第十二章 五つ星の約束、再び

 全国大会の会場は、広大な複合型スポーツ施設。

 陸上競技場、アイスリンク、サッカー場、屋内アリーナ、そして武道館までが一体となった、年に一度の“総合大会”が開催されていた。




 光輝はトラックでスパイクを履き、スタートラインを見つめていた。

 朱音は氷の上で演技前の静かな緊張に包まれ、奏はスタジアムのピッチでウォームアップ。

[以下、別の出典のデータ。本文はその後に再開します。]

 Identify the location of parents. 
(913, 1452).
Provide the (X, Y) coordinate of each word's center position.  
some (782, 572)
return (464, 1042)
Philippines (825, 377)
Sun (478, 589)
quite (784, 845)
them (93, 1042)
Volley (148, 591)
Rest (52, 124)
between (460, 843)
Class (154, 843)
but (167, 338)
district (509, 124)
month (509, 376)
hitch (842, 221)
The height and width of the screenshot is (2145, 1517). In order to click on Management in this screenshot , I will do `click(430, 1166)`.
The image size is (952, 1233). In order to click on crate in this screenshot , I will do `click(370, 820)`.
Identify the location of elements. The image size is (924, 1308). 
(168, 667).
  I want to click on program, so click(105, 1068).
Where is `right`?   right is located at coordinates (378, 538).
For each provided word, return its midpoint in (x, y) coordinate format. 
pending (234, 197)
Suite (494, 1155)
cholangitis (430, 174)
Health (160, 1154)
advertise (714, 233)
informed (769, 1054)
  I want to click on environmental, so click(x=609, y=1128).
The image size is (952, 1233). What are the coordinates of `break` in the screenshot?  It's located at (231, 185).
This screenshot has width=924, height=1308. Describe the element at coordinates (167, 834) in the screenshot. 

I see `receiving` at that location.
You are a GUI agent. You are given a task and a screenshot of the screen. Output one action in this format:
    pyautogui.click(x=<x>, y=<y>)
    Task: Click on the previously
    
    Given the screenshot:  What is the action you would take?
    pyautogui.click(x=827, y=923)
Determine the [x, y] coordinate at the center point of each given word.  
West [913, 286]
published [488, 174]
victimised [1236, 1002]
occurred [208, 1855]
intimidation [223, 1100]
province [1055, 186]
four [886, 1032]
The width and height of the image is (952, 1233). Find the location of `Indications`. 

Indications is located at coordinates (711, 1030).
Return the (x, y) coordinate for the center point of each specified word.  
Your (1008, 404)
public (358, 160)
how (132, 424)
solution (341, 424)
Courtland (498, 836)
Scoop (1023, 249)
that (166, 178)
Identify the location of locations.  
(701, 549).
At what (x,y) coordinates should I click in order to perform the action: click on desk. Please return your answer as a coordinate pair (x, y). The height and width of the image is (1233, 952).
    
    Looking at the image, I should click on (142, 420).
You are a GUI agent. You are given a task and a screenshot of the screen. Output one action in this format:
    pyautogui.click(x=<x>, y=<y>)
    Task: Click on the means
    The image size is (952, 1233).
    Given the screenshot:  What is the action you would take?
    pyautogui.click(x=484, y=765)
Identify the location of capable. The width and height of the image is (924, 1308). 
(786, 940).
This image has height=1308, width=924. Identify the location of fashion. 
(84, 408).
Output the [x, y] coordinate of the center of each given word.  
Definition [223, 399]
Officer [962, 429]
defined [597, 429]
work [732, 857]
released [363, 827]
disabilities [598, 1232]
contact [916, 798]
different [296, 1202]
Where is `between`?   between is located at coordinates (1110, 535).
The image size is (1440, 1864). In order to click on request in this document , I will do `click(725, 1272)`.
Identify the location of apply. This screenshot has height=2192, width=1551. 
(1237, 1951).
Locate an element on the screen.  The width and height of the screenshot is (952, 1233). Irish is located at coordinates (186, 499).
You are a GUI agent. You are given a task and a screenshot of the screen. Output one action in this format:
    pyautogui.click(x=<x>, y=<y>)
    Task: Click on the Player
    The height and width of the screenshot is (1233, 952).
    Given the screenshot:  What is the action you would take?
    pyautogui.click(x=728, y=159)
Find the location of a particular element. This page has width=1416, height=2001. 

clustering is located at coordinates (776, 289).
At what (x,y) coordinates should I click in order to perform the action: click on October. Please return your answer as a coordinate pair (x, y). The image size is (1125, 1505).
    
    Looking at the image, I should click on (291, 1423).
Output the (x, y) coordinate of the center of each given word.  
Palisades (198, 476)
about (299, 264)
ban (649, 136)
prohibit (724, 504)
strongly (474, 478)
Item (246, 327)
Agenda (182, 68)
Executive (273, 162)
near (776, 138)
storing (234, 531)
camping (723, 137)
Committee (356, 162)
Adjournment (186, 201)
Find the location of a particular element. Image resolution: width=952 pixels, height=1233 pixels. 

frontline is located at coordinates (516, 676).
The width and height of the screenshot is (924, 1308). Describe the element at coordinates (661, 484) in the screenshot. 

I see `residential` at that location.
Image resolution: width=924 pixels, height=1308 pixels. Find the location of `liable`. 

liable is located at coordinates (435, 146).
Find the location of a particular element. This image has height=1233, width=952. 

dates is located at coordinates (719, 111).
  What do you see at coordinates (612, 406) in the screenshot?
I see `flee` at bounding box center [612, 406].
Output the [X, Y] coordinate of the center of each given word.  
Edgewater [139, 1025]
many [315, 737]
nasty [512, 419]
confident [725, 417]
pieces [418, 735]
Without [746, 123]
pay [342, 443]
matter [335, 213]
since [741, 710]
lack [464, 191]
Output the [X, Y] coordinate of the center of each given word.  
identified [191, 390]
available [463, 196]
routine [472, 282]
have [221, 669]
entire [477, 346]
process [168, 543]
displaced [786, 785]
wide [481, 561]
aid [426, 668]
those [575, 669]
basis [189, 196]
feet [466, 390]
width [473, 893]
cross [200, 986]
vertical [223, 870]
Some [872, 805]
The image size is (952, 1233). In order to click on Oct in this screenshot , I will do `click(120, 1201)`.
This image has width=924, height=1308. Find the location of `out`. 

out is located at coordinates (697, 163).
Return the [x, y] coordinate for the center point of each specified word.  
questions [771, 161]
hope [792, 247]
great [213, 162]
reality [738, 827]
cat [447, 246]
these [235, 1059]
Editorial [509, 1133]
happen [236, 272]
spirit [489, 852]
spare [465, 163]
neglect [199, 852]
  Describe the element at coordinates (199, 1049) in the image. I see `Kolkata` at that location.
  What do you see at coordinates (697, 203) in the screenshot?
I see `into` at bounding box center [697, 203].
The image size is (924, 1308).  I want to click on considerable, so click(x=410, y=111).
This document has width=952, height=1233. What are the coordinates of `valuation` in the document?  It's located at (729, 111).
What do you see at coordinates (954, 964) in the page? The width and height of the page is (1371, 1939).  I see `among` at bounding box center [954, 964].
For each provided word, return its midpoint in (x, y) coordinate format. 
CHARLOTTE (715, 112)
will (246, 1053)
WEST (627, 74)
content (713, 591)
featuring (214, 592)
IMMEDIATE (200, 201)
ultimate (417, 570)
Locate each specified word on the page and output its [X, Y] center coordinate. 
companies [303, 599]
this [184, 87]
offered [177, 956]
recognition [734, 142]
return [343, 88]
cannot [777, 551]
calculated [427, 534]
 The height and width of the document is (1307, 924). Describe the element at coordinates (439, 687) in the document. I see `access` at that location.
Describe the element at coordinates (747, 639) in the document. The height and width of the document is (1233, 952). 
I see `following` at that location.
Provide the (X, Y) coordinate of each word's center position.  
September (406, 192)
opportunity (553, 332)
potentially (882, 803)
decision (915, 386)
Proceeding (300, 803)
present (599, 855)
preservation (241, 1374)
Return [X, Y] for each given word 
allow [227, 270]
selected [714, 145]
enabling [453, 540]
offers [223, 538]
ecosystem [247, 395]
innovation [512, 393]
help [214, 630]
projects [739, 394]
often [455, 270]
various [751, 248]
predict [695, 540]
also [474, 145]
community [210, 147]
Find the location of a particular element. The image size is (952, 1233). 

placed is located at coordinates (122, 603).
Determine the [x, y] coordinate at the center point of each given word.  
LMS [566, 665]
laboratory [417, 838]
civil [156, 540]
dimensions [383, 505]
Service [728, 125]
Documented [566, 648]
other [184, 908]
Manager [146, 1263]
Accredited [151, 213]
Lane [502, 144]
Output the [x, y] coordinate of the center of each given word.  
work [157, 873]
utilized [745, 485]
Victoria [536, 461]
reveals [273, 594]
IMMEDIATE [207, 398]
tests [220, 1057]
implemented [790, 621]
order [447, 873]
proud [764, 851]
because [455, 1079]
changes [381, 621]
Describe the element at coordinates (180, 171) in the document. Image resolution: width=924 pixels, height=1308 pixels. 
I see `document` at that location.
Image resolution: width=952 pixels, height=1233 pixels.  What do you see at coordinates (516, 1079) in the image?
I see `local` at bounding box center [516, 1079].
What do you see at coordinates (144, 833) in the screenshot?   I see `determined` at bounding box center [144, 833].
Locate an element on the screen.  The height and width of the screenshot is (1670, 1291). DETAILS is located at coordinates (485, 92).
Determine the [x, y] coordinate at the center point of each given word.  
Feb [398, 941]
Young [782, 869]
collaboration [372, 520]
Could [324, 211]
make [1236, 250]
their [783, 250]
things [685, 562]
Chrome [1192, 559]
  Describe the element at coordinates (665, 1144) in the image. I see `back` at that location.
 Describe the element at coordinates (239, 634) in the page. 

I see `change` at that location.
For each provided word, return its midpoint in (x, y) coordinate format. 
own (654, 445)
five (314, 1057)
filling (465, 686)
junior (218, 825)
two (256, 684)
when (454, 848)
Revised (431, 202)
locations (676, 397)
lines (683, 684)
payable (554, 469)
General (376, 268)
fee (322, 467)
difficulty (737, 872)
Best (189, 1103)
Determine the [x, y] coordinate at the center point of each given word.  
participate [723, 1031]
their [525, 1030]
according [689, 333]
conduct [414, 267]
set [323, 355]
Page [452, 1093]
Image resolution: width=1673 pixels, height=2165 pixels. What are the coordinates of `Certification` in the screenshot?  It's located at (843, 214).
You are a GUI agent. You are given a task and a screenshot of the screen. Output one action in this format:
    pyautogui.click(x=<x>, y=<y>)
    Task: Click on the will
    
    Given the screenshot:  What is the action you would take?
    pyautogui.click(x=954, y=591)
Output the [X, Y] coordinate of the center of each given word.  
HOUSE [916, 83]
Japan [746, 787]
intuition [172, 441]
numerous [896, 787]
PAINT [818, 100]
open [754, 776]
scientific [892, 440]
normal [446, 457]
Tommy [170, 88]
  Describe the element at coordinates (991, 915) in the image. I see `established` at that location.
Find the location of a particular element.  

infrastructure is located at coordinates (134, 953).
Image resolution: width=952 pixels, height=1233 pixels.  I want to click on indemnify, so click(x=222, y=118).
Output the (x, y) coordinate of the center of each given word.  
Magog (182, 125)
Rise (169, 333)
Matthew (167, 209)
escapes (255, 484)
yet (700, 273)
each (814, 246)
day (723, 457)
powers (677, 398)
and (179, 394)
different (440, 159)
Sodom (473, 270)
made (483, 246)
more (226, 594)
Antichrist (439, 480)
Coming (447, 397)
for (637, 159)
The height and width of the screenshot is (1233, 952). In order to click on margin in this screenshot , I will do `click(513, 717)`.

 陽翔はベンチでユニフォームの裾を握りしめ、澪は道場の射場で弓を構えていた。




 それぞれが、自分の戦場に立っていた。




 試合後、休憩棟の一室で、五人が久々に顔を合わせる。

 制服でもジャージでもない姿で、しかし懐かしい空気だけは変わらなかった。




 光輝が小さく息を吐くように言った。

「みんな……ここまで来たんだな」


 朱音が頷きながら答える。

 「一緒に誓った約束、ずっと忘れてなかった」




 陽翔は、バスケの試合で決めた一本のシュートの感覚を思い出しながら笑った。

 「やっと俺も、胸張ってここに立てたって感じ」




 奏が腕を組んで言う。

 「勝ち負け以上に、ここに全員が“本気で”戻ってきたこと。それが一番、すげぇよ」




 その中で、澪は一言だけ、静かに話す。


 「的の中心を射るには、心がブレてたら届かない」

 「でも今日は、五人が揃ったときの“静けさ”が、ちゃんと届いてきた」




 五人は自然と輪を作り、拳を中央に重ねた。

 何も言わなくても、その手の温度に、全員が想いを感じていた。




 光輝が小さくつぶやく。


「“五つ星の約束”──もう一度、誓おうぜ」




 その瞬間、あの日の空が、あの星が、心の中でまた輝き始めた。